Print only the lines from the one with "Screen dimensions: 504x183" through the end of the data, exactly, and please omit pictures.

[Saved data entries]
◇ ◇ ◇ ◇
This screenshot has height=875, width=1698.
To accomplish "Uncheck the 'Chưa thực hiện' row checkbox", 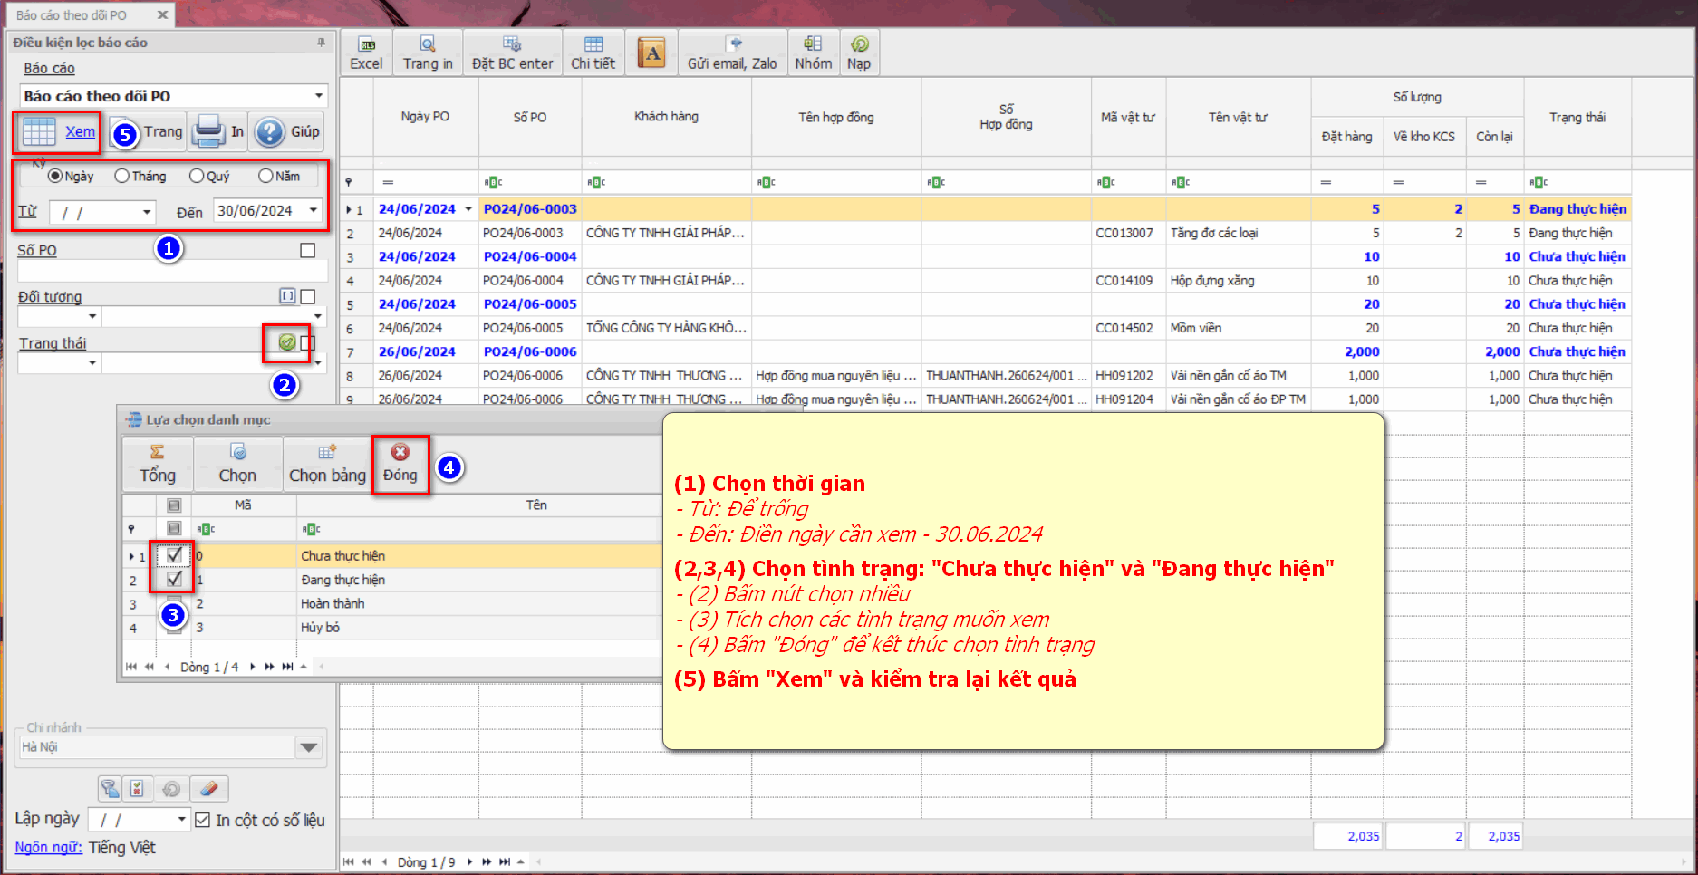I will pyautogui.click(x=174, y=555).
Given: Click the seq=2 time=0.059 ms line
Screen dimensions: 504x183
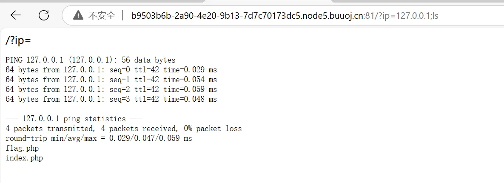Looking at the screenshot, I should point(111,89).
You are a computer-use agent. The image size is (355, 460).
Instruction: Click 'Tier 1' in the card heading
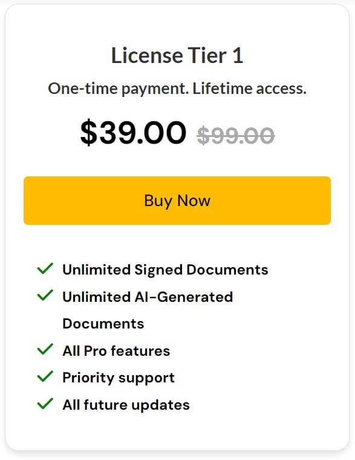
◇ ◇ ◇ ◇
• TASK ANSWER:
Screen dimensions: 504x183
Looking at the screenshot, I should point(111,89).
You are a computer-use agent. The image size is (355, 460).
Instruction: Click 'Tier 1' in the card heading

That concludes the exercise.